_Challenge_
Copy the following entries word for word, keeping every line as it appears.
* begin *
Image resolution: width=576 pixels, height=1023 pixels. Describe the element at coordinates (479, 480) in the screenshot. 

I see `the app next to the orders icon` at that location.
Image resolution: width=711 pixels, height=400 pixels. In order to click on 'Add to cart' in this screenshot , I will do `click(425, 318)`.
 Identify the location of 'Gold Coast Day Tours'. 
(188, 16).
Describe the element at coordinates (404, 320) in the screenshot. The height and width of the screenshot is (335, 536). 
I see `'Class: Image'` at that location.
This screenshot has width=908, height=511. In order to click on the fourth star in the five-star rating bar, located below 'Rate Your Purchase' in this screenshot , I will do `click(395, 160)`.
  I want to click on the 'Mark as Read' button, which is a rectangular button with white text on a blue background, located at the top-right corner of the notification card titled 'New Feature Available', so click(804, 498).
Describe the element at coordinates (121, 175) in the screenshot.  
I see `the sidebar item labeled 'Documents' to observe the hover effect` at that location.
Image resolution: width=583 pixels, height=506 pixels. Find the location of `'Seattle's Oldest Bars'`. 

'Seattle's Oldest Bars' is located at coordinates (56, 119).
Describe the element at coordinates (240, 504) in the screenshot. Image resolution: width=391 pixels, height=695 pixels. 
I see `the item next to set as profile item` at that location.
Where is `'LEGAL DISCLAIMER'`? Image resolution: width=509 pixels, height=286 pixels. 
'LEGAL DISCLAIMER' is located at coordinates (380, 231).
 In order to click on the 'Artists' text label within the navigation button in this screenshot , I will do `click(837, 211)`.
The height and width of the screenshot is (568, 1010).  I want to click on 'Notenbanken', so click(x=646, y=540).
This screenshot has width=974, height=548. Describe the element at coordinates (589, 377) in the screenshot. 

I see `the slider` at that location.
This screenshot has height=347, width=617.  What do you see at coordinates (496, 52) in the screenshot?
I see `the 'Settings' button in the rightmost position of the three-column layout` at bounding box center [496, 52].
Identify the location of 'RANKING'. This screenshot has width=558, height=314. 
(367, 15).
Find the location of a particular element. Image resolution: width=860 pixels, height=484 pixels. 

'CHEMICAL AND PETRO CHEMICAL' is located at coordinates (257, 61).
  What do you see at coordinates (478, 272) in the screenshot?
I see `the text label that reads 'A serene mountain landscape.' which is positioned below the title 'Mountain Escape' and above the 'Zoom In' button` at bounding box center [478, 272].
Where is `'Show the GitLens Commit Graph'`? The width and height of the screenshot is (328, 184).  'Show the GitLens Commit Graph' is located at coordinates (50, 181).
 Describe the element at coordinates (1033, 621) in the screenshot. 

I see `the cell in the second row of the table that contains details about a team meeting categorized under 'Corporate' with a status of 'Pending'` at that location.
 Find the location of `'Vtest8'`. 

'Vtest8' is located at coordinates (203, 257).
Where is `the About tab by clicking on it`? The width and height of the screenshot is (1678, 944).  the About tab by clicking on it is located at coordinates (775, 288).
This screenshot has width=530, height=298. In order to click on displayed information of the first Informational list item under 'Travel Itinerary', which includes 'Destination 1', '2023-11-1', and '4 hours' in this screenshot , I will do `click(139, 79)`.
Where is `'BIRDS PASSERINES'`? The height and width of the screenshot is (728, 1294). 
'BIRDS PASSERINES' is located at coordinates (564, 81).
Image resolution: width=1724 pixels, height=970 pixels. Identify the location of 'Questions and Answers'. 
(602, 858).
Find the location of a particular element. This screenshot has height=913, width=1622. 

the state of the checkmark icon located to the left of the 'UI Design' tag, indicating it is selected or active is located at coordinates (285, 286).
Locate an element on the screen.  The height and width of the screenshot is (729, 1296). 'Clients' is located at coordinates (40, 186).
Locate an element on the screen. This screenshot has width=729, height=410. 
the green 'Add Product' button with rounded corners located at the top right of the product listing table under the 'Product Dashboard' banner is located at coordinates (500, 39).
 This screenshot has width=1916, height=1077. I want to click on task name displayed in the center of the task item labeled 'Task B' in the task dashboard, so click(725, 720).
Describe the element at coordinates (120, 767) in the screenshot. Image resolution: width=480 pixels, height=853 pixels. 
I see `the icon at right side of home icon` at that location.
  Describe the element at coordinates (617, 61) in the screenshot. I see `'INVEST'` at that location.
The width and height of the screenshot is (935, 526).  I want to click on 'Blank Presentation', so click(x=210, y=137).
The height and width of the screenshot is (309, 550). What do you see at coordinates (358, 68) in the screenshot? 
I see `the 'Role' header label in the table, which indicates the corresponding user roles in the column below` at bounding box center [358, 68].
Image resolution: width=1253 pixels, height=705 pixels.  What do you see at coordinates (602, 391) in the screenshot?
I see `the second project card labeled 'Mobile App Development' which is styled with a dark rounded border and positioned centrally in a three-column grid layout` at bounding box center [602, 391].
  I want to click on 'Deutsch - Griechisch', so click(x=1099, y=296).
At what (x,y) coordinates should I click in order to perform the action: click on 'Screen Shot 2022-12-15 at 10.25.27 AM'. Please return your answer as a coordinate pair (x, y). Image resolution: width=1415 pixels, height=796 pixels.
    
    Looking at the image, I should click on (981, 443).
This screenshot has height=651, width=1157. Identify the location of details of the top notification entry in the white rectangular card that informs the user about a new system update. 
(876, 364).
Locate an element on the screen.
* end *
_Response to the exercise_
Image resolution: width=576 pixels, height=1023 pixels. Describe the element at coordinates (479, 480) in the screenshot. 

I see `the app next to the orders icon` at that location.
Image resolution: width=711 pixels, height=400 pixels. In order to click on 'Add to cart' in this screenshot , I will do `click(425, 318)`.
 Identify the location of 'Gold Coast Day Tours'. 
(188, 16).
Describe the element at coordinates (404, 320) in the screenshot. The height and width of the screenshot is (335, 536). 
I see `'Class: Image'` at that location.
This screenshot has width=908, height=511. In order to click on the fourth star in the five-star rating bar, located below 'Rate Your Purchase' in this screenshot , I will do `click(395, 160)`.
  I want to click on the 'Mark as Read' button, which is a rectangular button with white text on a blue background, located at the top-right corner of the notification card titled 'New Feature Available', so click(804, 498).
Describe the element at coordinates (121, 175) in the screenshot.  
I see `the sidebar item labeled 'Documents' to observe the hover effect` at that location.
Image resolution: width=583 pixels, height=506 pixels. Find the location of `'Seattle's Oldest Bars'`. 

'Seattle's Oldest Bars' is located at coordinates (56, 119).
Describe the element at coordinates (240, 504) in the screenshot. Image resolution: width=391 pixels, height=695 pixels. 
I see `the item next to set as profile item` at that location.
Where is `'LEGAL DISCLAIMER'`? Image resolution: width=509 pixels, height=286 pixels. 
'LEGAL DISCLAIMER' is located at coordinates (380, 231).
 In order to click on the 'Artists' text label within the navigation button in this screenshot , I will do `click(837, 211)`.
The height and width of the screenshot is (568, 1010).  I want to click on 'Notenbanken', so click(x=646, y=540).
This screenshot has width=974, height=548. Describe the element at coordinates (589, 377) in the screenshot. 

I see `the slider` at that location.
This screenshot has height=347, width=617.  What do you see at coordinates (496, 52) in the screenshot?
I see `the 'Settings' button in the rightmost position of the three-column layout` at bounding box center [496, 52].
Identify the location of 'RANKING'. This screenshot has width=558, height=314. 
(367, 15).
Find the location of a particular element. Image resolution: width=860 pixels, height=484 pixels. 

'CHEMICAL AND PETRO CHEMICAL' is located at coordinates (257, 61).
  What do you see at coordinates (478, 272) in the screenshot?
I see `the text label that reads 'A serene mountain landscape.' which is positioned below the title 'Mountain Escape' and above the 'Zoom In' button` at bounding box center [478, 272].
Where is `'Show the GitLens Commit Graph'`? The width and height of the screenshot is (328, 184).  'Show the GitLens Commit Graph' is located at coordinates (50, 181).
 Describe the element at coordinates (1033, 621) in the screenshot. 

I see `the cell in the second row of the table that contains details about a team meeting categorized under 'Corporate' with a status of 'Pending'` at that location.
 Find the location of `'Vtest8'`. 

'Vtest8' is located at coordinates (203, 257).
Where is `the About tab by clicking on it`? The width and height of the screenshot is (1678, 944).  the About tab by clicking on it is located at coordinates (775, 288).
This screenshot has width=530, height=298. In order to click on displayed information of the first Informational list item under 'Travel Itinerary', which includes 'Destination 1', '2023-11-1', and '4 hours' in this screenshot , I will do `click(139, 79)`.
Where is `'BIRDS PASSERINES'`? The height and width of the screenshot is (728, 1294). 
'BIRDS PASSERINES' is located at coordinates (564, 81).
Image resolution: width=1724 pixels, height=970 pixels. Identify the location of 'Questions and Answers'. 
(602, 858).
Find the location of a particular element. This screenshot has height=913, width=1622. 

the state of the checkmark icon located to the left of the 'UI Design' tag, indicating it is selected or active is located at coordinates (285, 286).
Locate an element on the screen.  The height and width of the screenshot is (729, 1296). 'Clients' is located at coordinates (40, 186).
Locate an element on the screen. This screenshot has width=729, height=410. 
the green 'Add Product' button with rounded corners located at the top right of the product listing table under the 'Product Dashboard' banner is located at coordinates (500, 39).
 This screenshot has width=1916, height=1077. I want to click on task name displayed in the center of the task item labeled 'Task B' in the task dashboard, so click(725, 720).
Describe the element at coordinates (120, 767) in the screenshot. Image resolution: width=480 pixels, height=853 pixels. 
I see `the icon at right side of home icon` at that location.
  Describe the element at coordinates (617, 61) in the screenshot. I see `'INVEST'` at that location.
The width and height of the screenshot is (935, 526).  I want to click on 'Blank Presentation', so click(x=210, y=137).
The height and width of the screenshot is (309, 550). What do you see at coordinates (358, 68) in the screenshot? 
I see `the 'Role' header label in the table, which indicates the corresponding user roles in the column below` at bounding box center [358, 68].
Image resolution: width=1253 pixels, height=705 pixels.  What do you see at coordinates (602, 391) in the screenshot?
I see `the second project card labeled 'Mobile App Development' which is styled with a dark rounded border and positioned centrally in a three-column grid layout` at bounding box center [602, 391].
  I want to click on 'Deutsch - Griechisch', so click(x=1099, y=296).
At what (x,y) coordinates should I click in order to perform the action: click on 'Screen Shot 2022-12-15 at 10.25.27 AM'. Please return your answer as a coordinate pair (x, y). Image resolution: width=1415 pixels, height=796 pixels.
    
    Looking at the image, I should click on (981, 443).
This screenshot has height=651, width=1157. Identify the location of details of the top notification entry in the white rectangular card that informs the user about a new system update. 
(876, 364).
Locate an element on the screen.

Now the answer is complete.